WHAT NEEDS TO BE DONE
Every line of the listing that contains the word "afrontar" is to be copied out.

======== DATASET EXTRACT

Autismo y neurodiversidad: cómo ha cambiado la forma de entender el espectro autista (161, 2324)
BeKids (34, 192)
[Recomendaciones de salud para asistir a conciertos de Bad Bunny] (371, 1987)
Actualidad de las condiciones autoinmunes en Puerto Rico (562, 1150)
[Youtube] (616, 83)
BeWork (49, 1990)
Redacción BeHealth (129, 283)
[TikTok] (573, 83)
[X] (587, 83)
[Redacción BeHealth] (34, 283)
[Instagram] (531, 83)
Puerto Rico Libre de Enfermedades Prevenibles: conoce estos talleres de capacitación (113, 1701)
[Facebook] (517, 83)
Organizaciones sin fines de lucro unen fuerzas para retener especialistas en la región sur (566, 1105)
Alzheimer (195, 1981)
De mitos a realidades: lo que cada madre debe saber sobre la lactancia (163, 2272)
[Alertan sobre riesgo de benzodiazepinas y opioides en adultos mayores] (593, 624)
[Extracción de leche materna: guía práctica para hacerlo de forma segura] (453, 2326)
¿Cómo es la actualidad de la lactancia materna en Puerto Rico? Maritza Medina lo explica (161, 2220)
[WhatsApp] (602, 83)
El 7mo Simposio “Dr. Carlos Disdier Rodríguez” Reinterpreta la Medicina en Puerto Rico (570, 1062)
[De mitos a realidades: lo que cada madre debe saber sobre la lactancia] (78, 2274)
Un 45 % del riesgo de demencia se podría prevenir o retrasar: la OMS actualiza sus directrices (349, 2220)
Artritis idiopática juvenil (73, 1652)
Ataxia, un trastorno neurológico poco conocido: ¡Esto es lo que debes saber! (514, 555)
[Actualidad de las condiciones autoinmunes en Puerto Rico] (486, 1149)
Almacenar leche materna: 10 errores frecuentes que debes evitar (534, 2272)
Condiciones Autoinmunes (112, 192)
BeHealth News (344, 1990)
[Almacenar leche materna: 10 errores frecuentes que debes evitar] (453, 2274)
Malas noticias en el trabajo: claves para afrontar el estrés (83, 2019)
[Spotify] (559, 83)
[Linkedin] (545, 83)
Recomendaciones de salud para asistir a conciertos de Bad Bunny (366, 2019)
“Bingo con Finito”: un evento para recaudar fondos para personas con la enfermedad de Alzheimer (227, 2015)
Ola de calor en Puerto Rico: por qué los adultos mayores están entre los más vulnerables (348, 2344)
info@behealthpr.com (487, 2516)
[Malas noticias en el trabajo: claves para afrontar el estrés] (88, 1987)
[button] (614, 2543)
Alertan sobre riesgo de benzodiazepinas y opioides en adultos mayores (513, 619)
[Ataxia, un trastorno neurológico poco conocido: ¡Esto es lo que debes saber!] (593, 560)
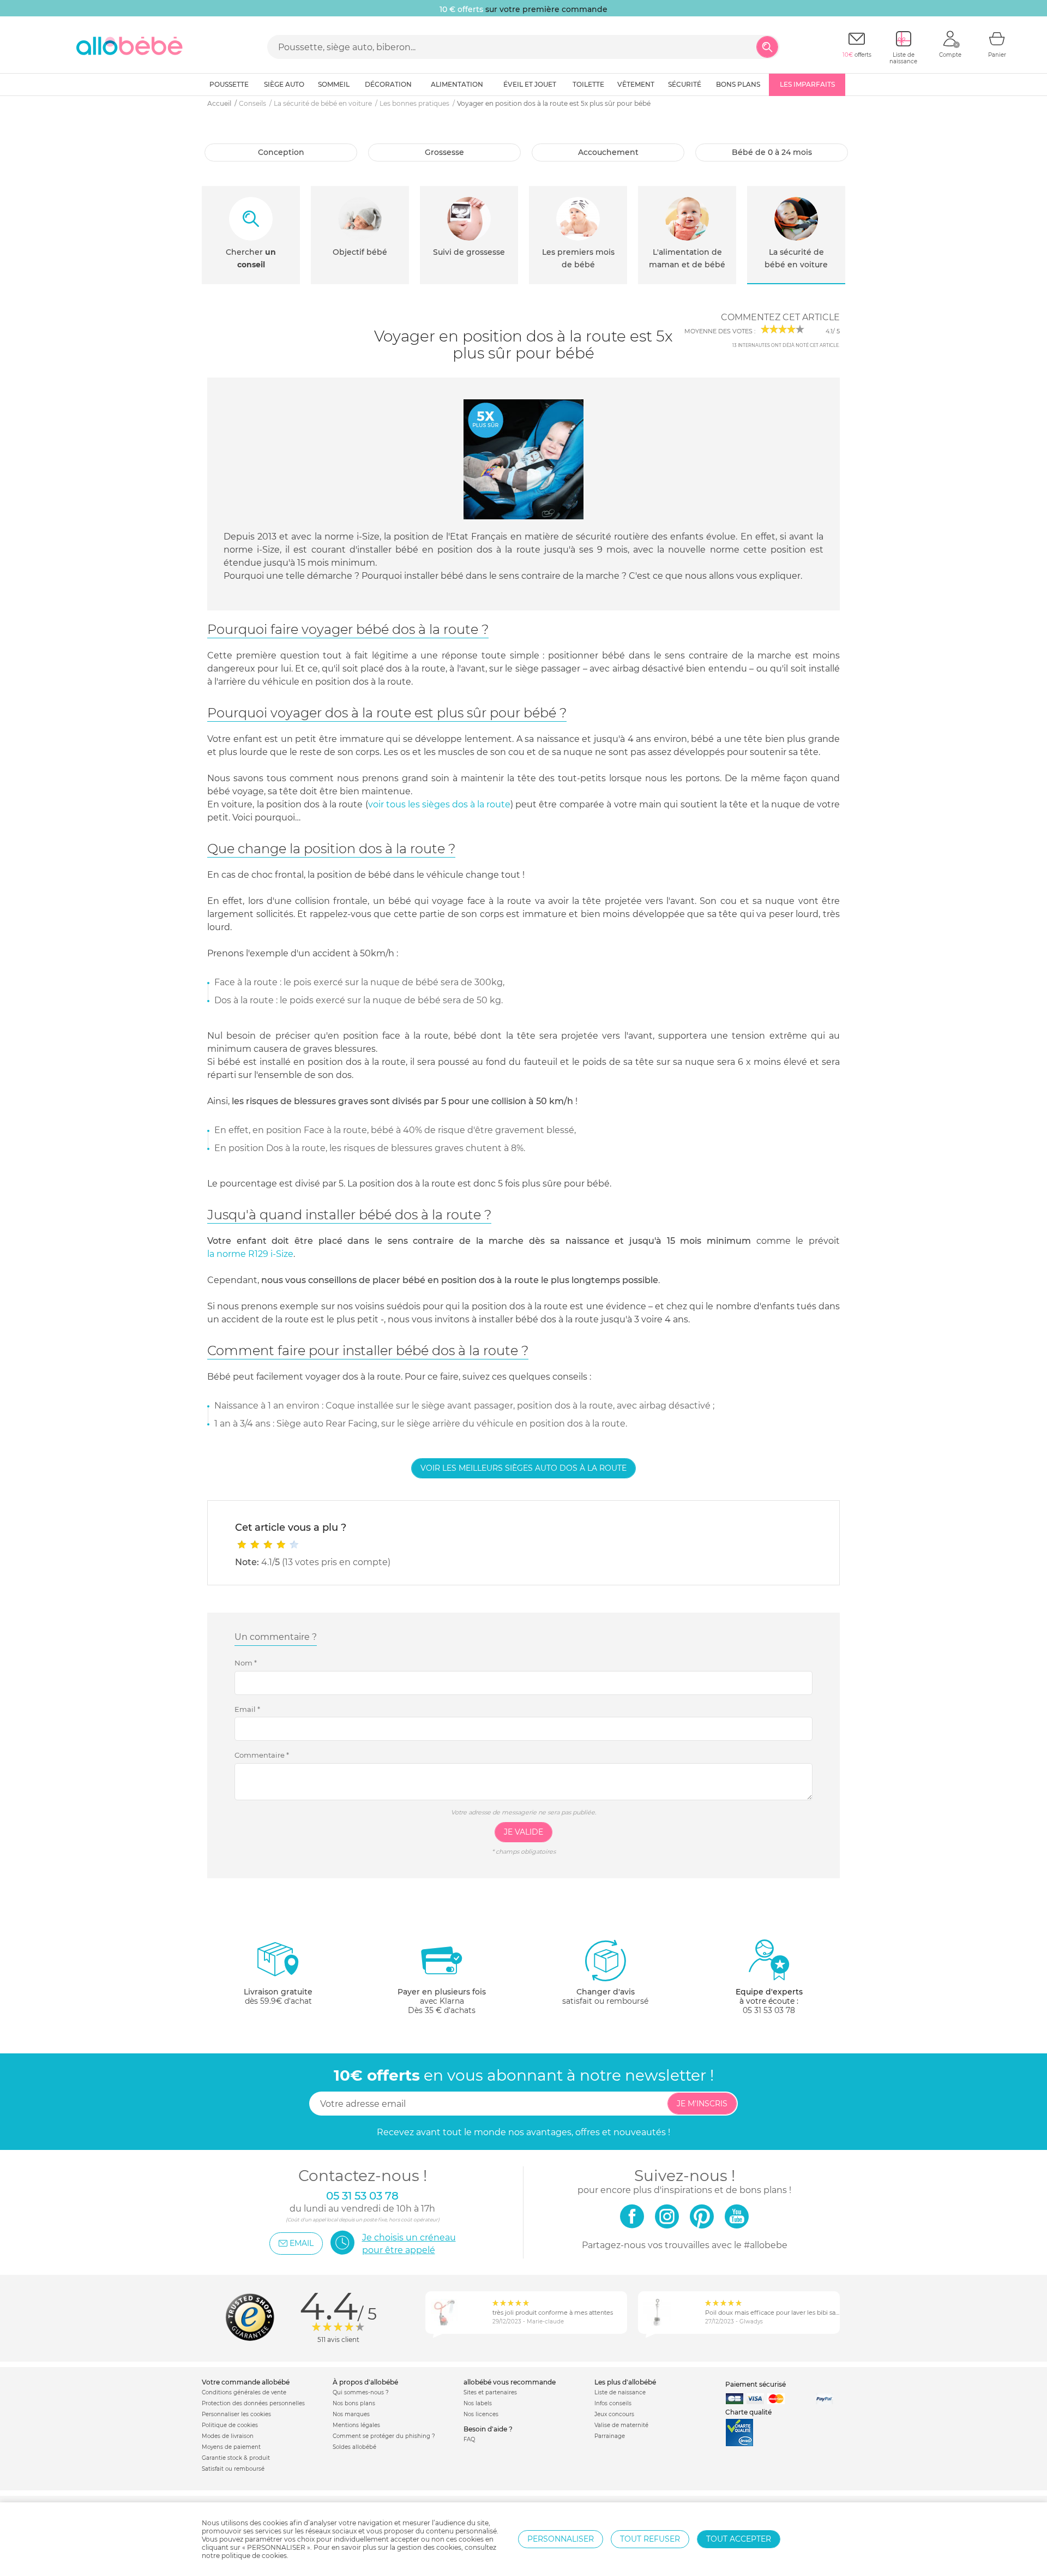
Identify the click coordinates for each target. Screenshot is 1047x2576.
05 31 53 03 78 (769, 2010)
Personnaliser (560, 2539)
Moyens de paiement (231, 2447)
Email (247, 1709)
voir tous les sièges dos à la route (439, 804)
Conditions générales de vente (244, 2392)
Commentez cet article (780, 317)
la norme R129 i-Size (250, 1254)
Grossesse (444, 152)
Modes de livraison (228, 2436)
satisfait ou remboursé (605, 1996)
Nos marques (351, 2414)
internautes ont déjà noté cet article (785, 345)
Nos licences (481, 2414)
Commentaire (261, 1755)
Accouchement (608, 152)
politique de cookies (254, 2555)
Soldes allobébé (354, 2447)
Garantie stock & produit (236, 2457)
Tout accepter (738, 2539)
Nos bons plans (354, 2403)
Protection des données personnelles (253, 2403)
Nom (245, 1662)
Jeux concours (614, 2414)
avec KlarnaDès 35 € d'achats (442, 2001)
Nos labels (478, 2403)
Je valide (523, 1832)
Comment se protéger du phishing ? (384, 2436)
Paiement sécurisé (755, 2384)
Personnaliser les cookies (236, 2414)
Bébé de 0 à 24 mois (772, 152)
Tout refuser (650, 2539)
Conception (281, 152)
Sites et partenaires (490, 2392)
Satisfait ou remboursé (233, 2468)
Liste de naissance (620, 2392)
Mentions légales (356, 2425)
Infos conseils (612, 2403)
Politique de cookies (230, 2425)
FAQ (469, 2439)
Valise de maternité (621, 2425)
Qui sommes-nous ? (361, 2392)
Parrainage (609, 2436)
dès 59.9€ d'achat (278, 1996)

================

RESULT FOR THIS TASK
Malas noticias en el trabajo: claves para afrontar el estrés (83, 2019)
[Malas noticias en el trabajo: claves para afrontar el estrés] (88, 1987)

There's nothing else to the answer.